During the trial, the petitioners, among others, attempted to establish that the subject sale had not been validly ratified during the July 30, 1982 stockholders’ meeting in view of the failure to meet the required number of votes. Asuncion testified that Juanito was not qualified to sit as a director during the said meeting there being no evidence that he owned at least one share.

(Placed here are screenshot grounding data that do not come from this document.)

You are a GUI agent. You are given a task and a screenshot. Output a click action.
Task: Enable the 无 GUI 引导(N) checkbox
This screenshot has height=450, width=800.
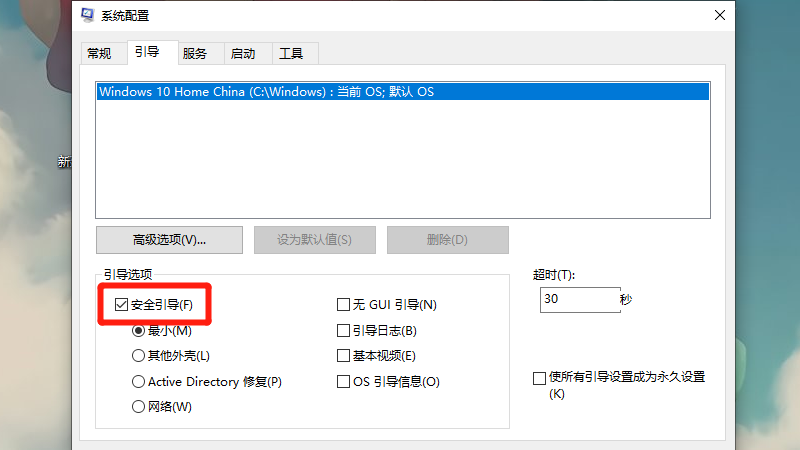(x=343, y=305)
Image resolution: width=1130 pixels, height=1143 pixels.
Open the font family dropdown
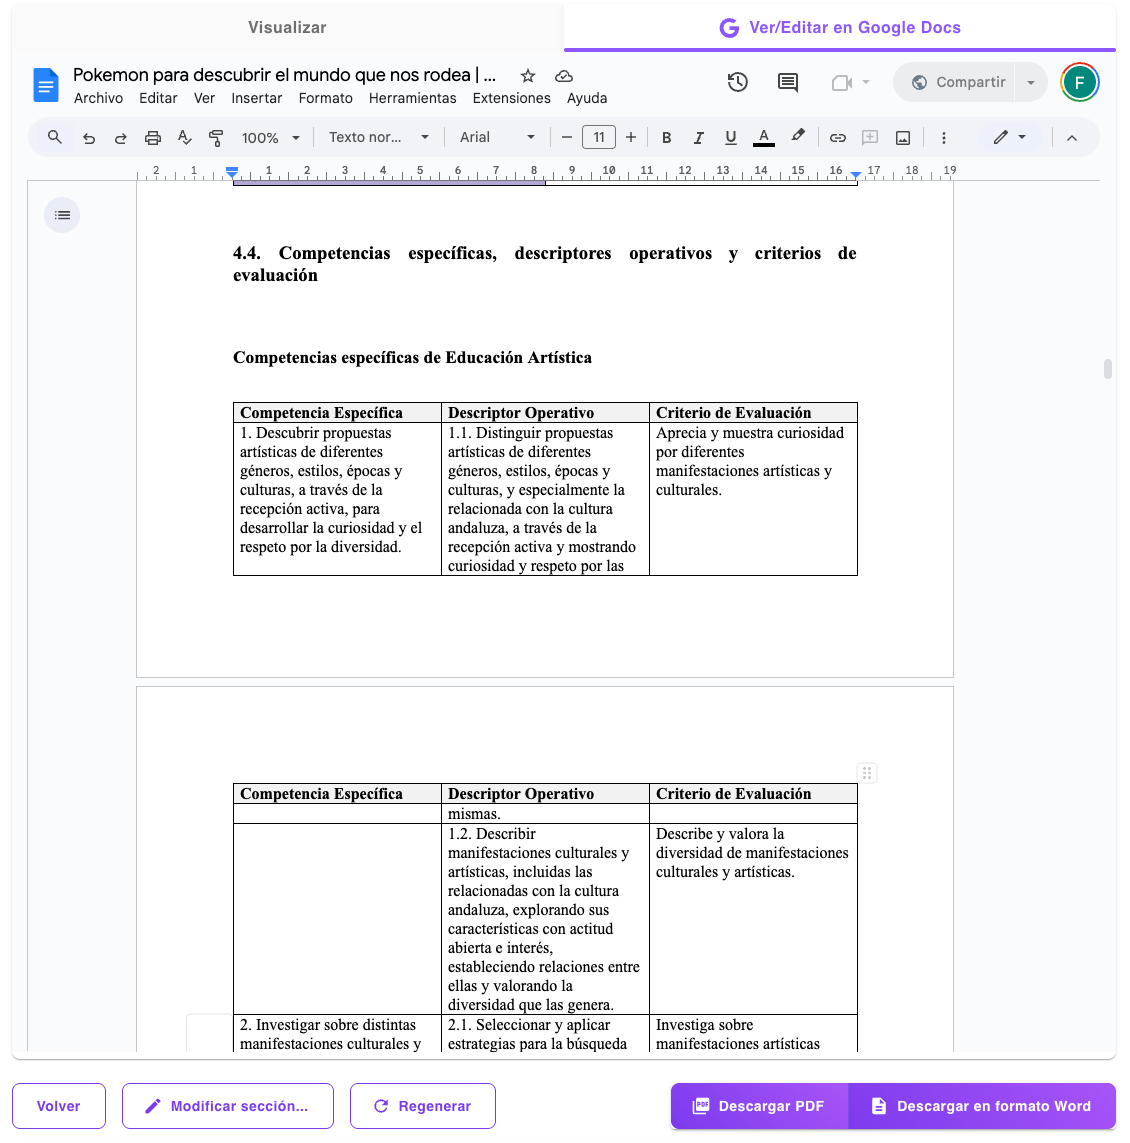pyautogui.click(x=497, y=137)
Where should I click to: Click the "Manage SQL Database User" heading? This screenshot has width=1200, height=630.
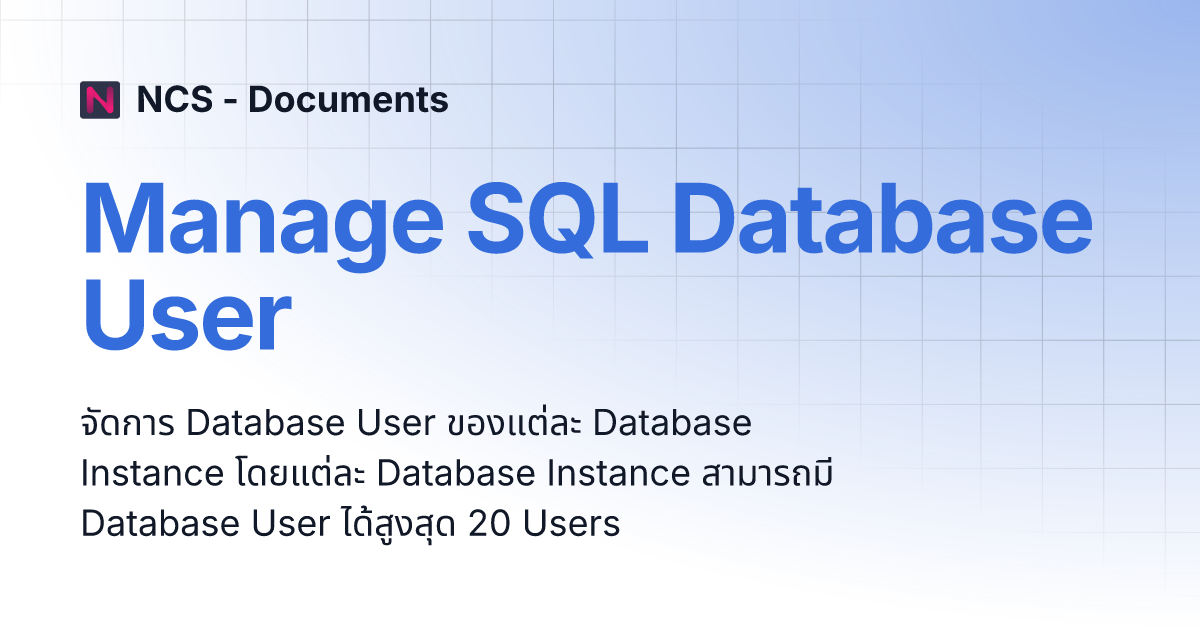coord(585,268)
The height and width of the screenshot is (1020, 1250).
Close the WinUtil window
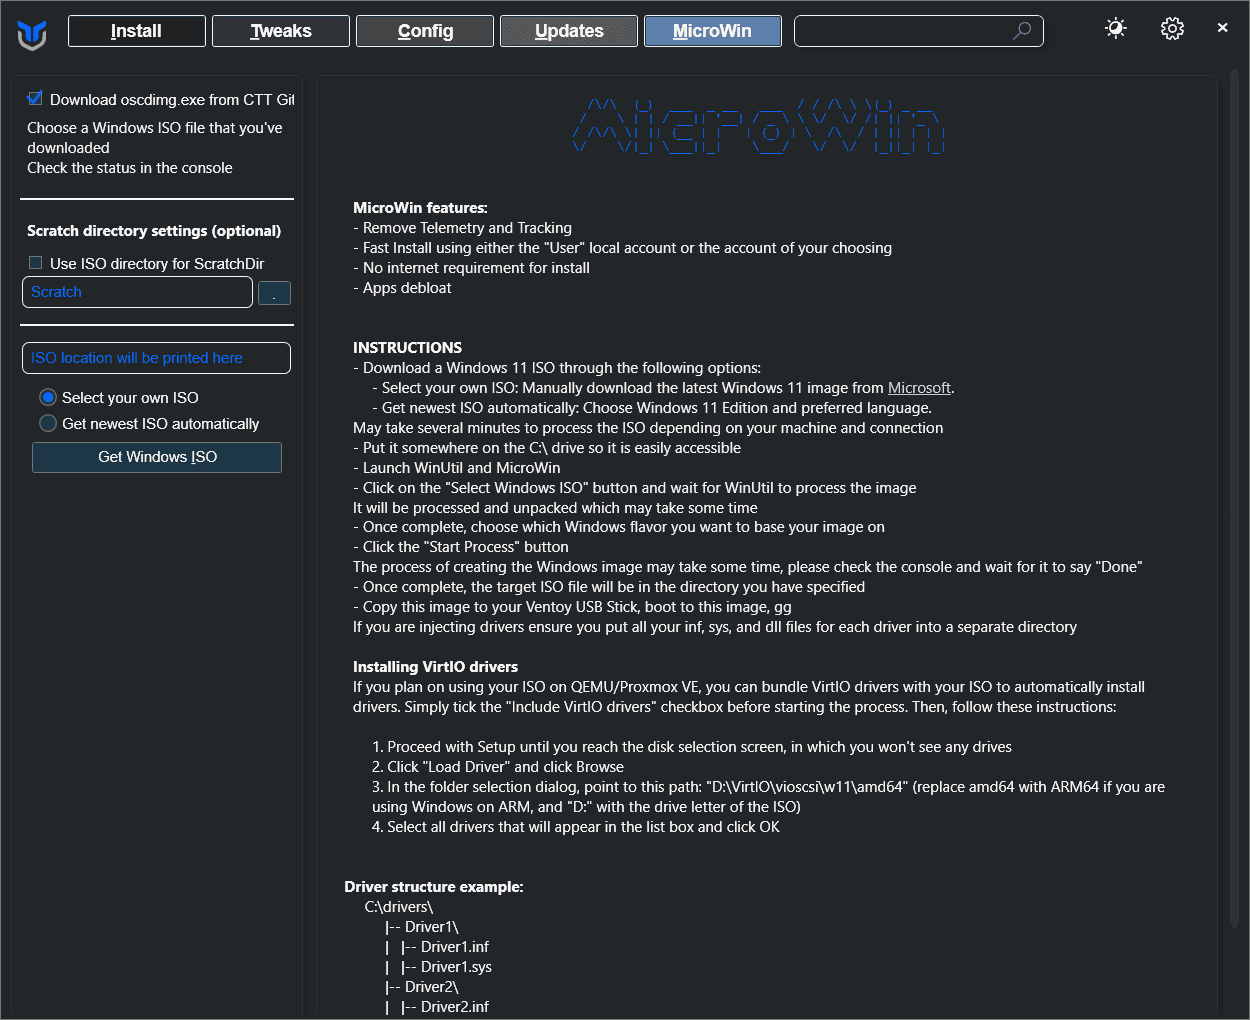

Asuncion likewise testified that Leo actually voted against the ratification of the sale, contrary to what is stated in the minutes, which she and Leo did not sign.27
After trial on the merits, the trial court issued a Decision28 on June 25, 1997, the dispositive portion of which reads:
WHEREFORE, premises considered, judgment is hereby rendered, thus:
1. Declaring null and void the Deed of Sale, dated 5 October 1981, signed by defendant Arturo Lopez, in behalf of Lopez Realty[,] Inc., and defendants Spouses Reynaldo and Maria Luisa Tanjangco, involving the interest of Lopez Realty, Inc. in the Trade Center Building;
2. Directing the Register of Deeds of Manila to cancel Transfer Certificate of Title Nos. 145983, 145984 and 145985 in the name of Maria Luisa Arguelles married to Reynaldo Tanjangco and to reinstate Transfer Certificates of Title Nos. 127778, 127779 and 127780 in the names of Lopez Realty, Inc. and Maria Luisa Arguelles married to Reynaldo Tanjangco;
3. Directing defendants Spouses Reynaldo and Maria Luisa Tanjangco to make an accounting of all the rentals they collected from the Trade Center Building from 5 October 1981 and, thereafter, to remit to plaintiff, Lopez Realty, Inc., one-half (1/2) of the net amount (after deducting reasonable expenses), plus yearly interest in the amount of 12% until fully paid, all within 90 days from the finality of this decision;
4. Directing plaintiff Lopez Realty, Inc. to return to defendants spouses Reynaldo and Maria Luisa Tanjangco the amount of ₱1,800,000.00; and,
5. Directing defendants, SpousesReynaldo and Maria Luisa Tanjangco to pay plaintiff the amount of ₱150,000.00 as attorney’s fees.
SO ORDERED.29
Finding the sale null and void, the trial court ruled that Arturo lacked the authority to sell LRI’s interest on the subject properties to the spouses Tanjangco on LRI’s behalf in view of the procedural infirmities which attended the meeting held on August 17, 1981. Specifically:
On this issue, the Court rules in favor of the plaintiff. There is merit in plaintiff’s contention that the 17 August 1981 meeting of the Board of Directors of Lopez Realty was illegal. Section 53 of the Corporation Code of the Philippines categorically provides:
"Sec. 53. Regular and Special Meeting[s] of Directors [or] Trustees — Regular meeting of the board of directors or trustees of every corporation [shall be] held monthly[,] unless the by-lawsprovides [sic] otherwise.
x x x x
Meeting[s] of directors or trustees of corporations may be held [anywhere] in or outside [of] the Philippines, unless the by-laws provides [sic] otherwise. Notice of the regular or special meeting[s] stating the date, time and place of the meeting must be sent to every director or trustee, at least, one (1) day prior to the scheduled meeting[,] unless otherwise provided by the by-laws. A director or trustee may waive this requirement, either expressly or impliedly."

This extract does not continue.